» **TASK GOAL**: Render the rows as a numbered list, blank lines omitted, taking only the part that opens with the line containing "Remove all Maanrakennus" and closes with the line containing "coord(601,103)".

» **LISTED ENTRIES**:
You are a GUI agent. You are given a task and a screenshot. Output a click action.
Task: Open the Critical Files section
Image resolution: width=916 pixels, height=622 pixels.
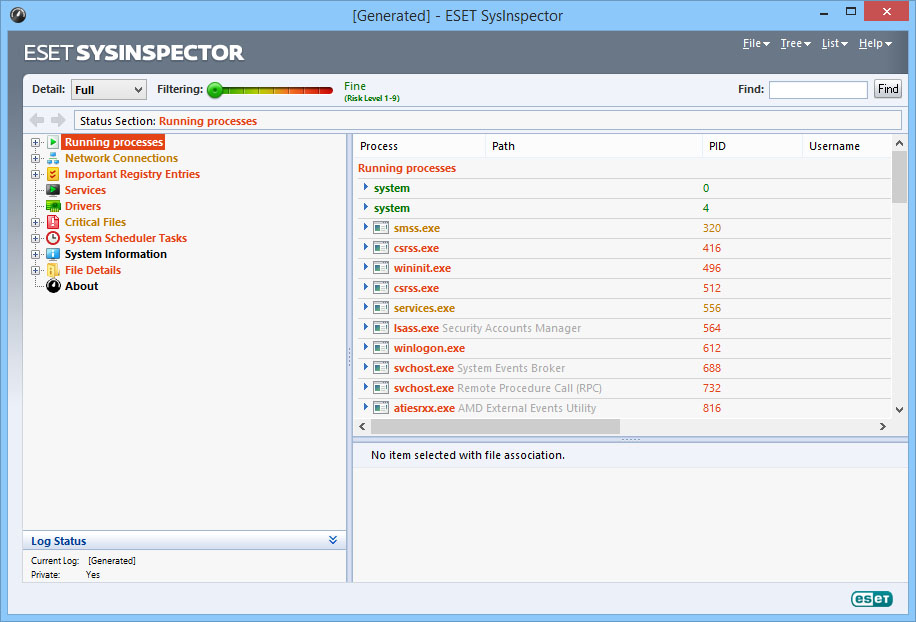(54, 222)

---

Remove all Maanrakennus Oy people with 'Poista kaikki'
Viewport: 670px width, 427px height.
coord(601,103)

==

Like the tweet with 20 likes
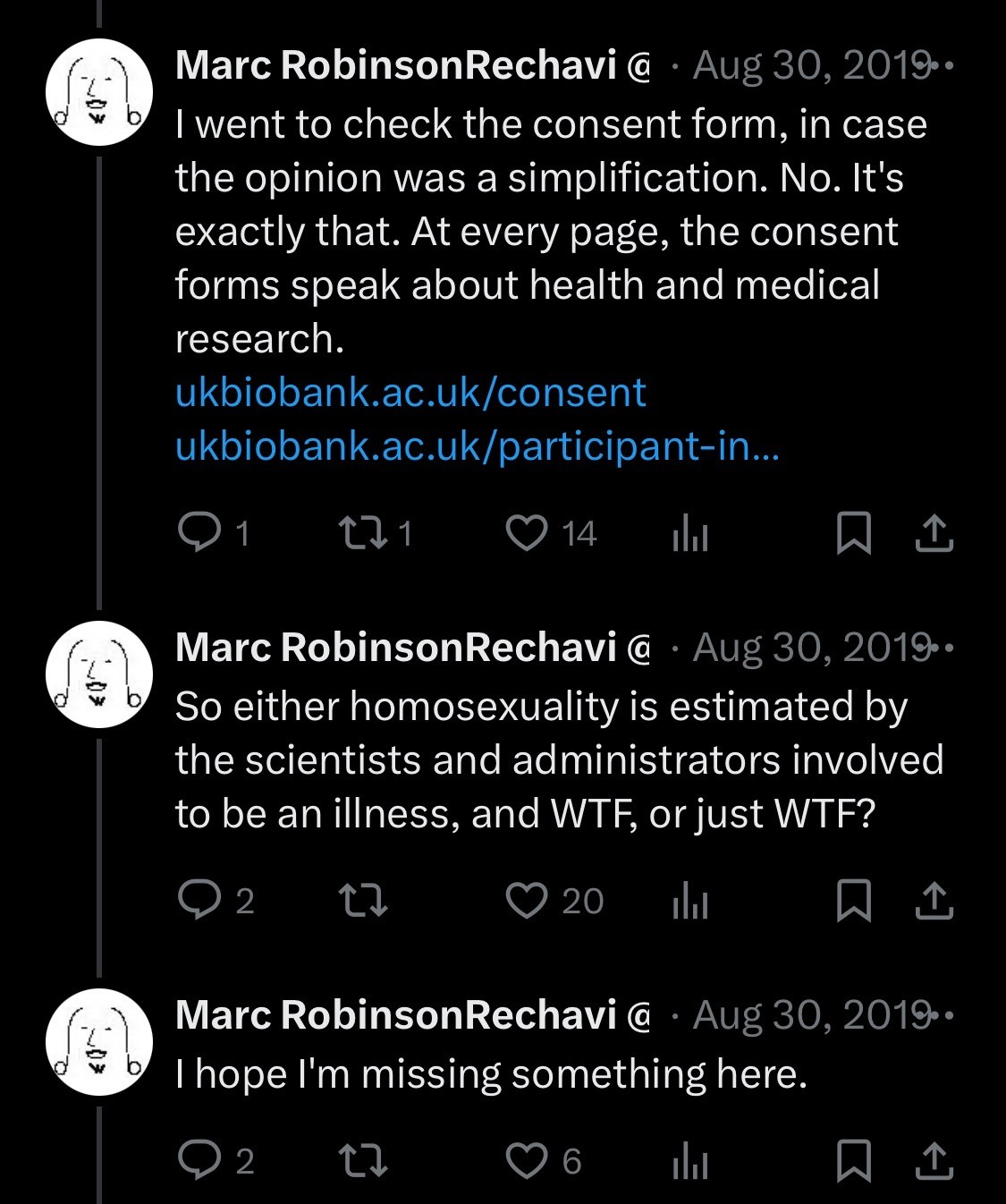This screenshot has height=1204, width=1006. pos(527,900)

» **THE RESULT**:
1. Remove all Maanrakennus Oy people with 'Poista kaikki'
2. Viewport: 670px width, 427px height.
3. coord(601,103)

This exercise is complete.